Lorsqu’il était petit, il n’a jamais été ce qu’on appelle mièvre et éveillé. On le voyait toujours doux, paisible et taciturne, ne disant jamais mot, et ne jouant jamais à tous ces petits jeux que l’on nomme enfantins.
- Retour sur l’enfance de Thomas. Le père marque sa fierté par des adverbes de fréquence antonymes : toujours et jamais.
- Gradation négative des adjectifs doux, paisible et taciturne, à laquelle s’ajoute une série d’explications dans des propositions au gérondif qui visent à détailler la gradation. Il s’agit d’un épithétisme : figure de style qui consiste à ajouter des précisions.
- Diafoirus ne peut s’empêcher d’en faire trop et de se montrer lui aussi pédant, à ses dépens.
On eut toutes les peines du monde à lui apprendre à lire ; et il avait neuf ans, qu’il ne connaissait pas encore ses lettres. Bon, disais-je en moi-même : les arbres tardifs sont ceux qui portent les meilleurs fruits. On grave sur le marbre bien plus malaisément que sur le sable ; mais les choses y sont conservées bien plus longtemps ; et cette lenteur à comprendre, cette pesanteur d’imagination, est la marque d’un bon jugement à venir.
Apprentissage de la lecture : Diafoirus évoque, en n’en ayant qu’une conscience toute relative, la stupidité de son fils. Il tente de se rassurer par des métaphores successives du développement et de la mémoire, qui semblent être celles d’un mauvais logicien qui raisonne en sophiste pesanteur d’imagination = marque d’un bon jugement.
Lorsque je l’envoyai au collège, il trouva de la peine ; mais il se raidissait contre les difficultés ; et ses régents se louaient toujours à moi de son assiduité et de son travail. Enfin, à force de battre le fer, il en est venu glorieusement à avoir ses licences ;
- Thomas finit par avoir ses licences « glorieusement » : c’est une amplification dont aurait dû se passer le père, car tout le récit montre qu’il n’y a là aucune gloire.
- À noter aussi la métaphore de l’enclume, toujours aussi peu flatteuse pour les qualités intellectuelles de Thomas.
et je puis dire, sans vanité, que, depuis deux ans qu’il est sur les bancs, il n’y a point de candidat qui ait fait plus de bruit que lui dans toutes les disputes de notre école. Il s’y est rendu redoutable ; et il ne s’y passe point d’acte où il n’aille argumenter à outrance pour la proposition contraire. Il est ferme dans la dispute, fort comme un Turc sur ses principes, ne démord jamais de son opinion, et poursuit un raisonnement jusque dans les derniers recoins de la logique.

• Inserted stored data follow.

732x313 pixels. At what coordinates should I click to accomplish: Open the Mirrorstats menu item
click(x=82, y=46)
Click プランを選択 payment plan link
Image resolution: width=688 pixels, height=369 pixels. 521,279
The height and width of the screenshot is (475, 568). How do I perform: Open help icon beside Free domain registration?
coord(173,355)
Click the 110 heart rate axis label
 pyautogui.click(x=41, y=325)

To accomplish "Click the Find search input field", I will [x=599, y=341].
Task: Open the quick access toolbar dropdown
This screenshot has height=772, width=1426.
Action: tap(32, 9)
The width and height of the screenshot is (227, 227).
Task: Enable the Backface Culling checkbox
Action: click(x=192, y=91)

- « sans vanité » est une antiphrase qui marque le ridicule du personnage.
- Ici Molière se livre en creux à une critique de fond des mauvais scientifiques de son temps, qui cherchent à raisonner de manière abstraite, « jusque dans les derniers recoins de la logique », sans les confronter à la méthode expérimentale.
- La communauté de la « République des Lettres » est l’exact inverse de cette forme d’obstination bornée.
Mais, sur toute chose, ce qui me plaît en lui, et en quoi il suit mon exemple, c’est qu’il s’attache aveuglément aux opinions de nos anciens, et que jamais il n’a voulu comprendre ni écouter les raisons et les expériences des prétendues découvertes de notre siècle, touchant la circulation du sang, et autres opinions de même farine.
- Diafoirus père s’identifie à son fils « mon exemple ».
- Médecin, il s’attache aveuglément aux opinions de nos anciens et balaie d’un revers de main la méthode expérimentale. En particulier la circulation du sang, une découverte majeure de William Harvey en 1628.
- Diafoirus incarne le dogmatisme et le conservatisme intellectuel que rejettent Molière et une part croissante de la bonne société de l’époque.
Conclusion
Cette rencontre des Diafoirus avec les autres personnages contribue par contraste à les ridiculiser encore davantage : Thomas Diafoirus est empoté, son père produit un long éloge de la bêtise et du dogmatisme qui révèle son manque d’intelligence. C’est une méthode habile, car elle permet à Molière de rendre ces personnages ridicules par eux-mêmes, tandis que Toinette et Cléante par comparaison voient leurs mérites se rehausser.